WORK TO DO:
Reproduce the records word for word, beginning with the line that contains "Open the garbage" and continuing through the end of the records, both ends included.

GIVEN RECORDS:
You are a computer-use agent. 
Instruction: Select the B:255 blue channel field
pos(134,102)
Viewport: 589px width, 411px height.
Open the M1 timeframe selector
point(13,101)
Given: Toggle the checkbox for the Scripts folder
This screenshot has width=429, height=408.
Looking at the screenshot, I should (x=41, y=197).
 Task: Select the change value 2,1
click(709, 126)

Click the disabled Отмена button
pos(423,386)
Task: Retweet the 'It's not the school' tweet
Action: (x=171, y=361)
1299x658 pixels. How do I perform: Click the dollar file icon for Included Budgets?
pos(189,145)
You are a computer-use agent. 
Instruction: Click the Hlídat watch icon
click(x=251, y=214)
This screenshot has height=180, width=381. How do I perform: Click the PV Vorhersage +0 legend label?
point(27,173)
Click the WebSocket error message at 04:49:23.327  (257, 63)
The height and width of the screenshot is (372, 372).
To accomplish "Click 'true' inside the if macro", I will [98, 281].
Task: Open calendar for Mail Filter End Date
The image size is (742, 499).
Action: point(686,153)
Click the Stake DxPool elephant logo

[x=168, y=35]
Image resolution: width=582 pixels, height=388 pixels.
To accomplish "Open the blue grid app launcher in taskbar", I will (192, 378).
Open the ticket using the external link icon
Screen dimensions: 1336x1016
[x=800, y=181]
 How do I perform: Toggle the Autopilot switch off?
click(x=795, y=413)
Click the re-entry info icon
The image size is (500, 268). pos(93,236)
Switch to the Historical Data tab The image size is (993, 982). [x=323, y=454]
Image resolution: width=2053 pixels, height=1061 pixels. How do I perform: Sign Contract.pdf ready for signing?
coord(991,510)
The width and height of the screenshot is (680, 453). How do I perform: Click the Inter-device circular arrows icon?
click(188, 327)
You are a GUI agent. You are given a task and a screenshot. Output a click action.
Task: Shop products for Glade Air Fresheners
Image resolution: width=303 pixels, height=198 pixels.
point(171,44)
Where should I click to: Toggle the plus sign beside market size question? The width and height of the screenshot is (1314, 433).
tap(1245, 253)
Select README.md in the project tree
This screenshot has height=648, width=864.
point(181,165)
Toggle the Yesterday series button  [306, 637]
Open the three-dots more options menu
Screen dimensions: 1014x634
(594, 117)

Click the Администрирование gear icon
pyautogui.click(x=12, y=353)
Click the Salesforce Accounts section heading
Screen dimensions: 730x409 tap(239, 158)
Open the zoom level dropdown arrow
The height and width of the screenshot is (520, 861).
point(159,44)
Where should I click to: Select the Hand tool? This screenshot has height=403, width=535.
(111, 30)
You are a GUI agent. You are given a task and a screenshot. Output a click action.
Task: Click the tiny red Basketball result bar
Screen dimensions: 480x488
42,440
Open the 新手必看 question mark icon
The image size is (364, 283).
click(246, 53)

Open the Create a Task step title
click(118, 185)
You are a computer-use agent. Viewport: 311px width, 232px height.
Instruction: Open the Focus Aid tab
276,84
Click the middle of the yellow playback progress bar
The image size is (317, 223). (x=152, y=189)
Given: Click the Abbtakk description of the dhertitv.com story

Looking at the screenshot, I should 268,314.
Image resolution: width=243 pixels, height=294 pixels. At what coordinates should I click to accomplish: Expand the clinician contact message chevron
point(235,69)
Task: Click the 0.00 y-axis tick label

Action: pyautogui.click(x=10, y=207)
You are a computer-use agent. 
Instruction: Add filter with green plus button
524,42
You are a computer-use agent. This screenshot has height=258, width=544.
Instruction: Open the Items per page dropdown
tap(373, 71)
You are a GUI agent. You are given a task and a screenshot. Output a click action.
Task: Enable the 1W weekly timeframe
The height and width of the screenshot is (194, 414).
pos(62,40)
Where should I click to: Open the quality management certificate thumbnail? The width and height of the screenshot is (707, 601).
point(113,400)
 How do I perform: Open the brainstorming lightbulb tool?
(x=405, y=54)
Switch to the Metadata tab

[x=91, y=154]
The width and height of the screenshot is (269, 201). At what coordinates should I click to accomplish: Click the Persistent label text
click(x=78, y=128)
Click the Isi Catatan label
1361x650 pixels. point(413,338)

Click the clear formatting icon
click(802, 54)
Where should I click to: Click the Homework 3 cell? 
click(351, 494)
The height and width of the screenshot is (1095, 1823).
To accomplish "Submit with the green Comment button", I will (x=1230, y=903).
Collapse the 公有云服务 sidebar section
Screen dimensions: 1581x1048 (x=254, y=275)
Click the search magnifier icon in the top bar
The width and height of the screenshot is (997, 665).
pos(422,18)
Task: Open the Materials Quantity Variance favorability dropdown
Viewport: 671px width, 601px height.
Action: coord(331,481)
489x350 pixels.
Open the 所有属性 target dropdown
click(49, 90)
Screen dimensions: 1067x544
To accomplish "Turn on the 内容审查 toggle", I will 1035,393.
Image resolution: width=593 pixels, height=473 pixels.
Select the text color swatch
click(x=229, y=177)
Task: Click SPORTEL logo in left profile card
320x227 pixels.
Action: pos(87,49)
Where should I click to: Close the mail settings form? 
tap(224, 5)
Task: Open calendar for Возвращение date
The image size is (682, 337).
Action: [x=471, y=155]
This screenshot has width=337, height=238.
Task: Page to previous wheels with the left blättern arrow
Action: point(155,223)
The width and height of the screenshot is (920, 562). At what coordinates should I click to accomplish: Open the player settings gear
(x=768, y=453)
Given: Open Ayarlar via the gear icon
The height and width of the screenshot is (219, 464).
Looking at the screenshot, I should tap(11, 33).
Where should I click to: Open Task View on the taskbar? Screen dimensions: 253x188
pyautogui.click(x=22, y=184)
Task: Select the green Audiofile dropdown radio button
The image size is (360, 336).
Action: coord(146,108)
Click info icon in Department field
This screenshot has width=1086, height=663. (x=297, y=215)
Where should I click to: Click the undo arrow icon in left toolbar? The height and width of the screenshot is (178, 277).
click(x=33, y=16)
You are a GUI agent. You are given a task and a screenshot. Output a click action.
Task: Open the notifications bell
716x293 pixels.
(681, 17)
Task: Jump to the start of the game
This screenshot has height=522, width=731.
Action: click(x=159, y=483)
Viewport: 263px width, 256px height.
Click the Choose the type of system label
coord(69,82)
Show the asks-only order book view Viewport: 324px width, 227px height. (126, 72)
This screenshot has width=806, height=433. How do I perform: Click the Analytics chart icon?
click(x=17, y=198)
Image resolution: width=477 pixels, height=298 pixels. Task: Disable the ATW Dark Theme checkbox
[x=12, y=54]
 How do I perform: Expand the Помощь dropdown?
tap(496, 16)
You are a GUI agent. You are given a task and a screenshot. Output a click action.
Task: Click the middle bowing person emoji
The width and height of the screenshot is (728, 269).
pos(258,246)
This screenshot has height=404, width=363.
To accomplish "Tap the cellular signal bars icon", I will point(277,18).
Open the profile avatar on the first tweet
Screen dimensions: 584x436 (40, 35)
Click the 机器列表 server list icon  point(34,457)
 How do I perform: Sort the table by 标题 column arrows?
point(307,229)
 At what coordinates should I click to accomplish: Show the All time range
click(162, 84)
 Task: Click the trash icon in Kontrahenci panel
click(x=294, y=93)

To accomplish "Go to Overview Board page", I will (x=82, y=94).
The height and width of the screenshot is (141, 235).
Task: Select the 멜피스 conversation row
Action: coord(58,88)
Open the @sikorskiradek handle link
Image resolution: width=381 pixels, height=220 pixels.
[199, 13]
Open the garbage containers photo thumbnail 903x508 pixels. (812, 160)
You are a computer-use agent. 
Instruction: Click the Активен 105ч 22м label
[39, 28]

CORRECT RESPONSE:
Open the garbage containers photo thumbnail 903x508 pixels. (812, 160)
You are a computer-use agent. 
Instruction: Click the Активен 105ч 22м label
[39, 28]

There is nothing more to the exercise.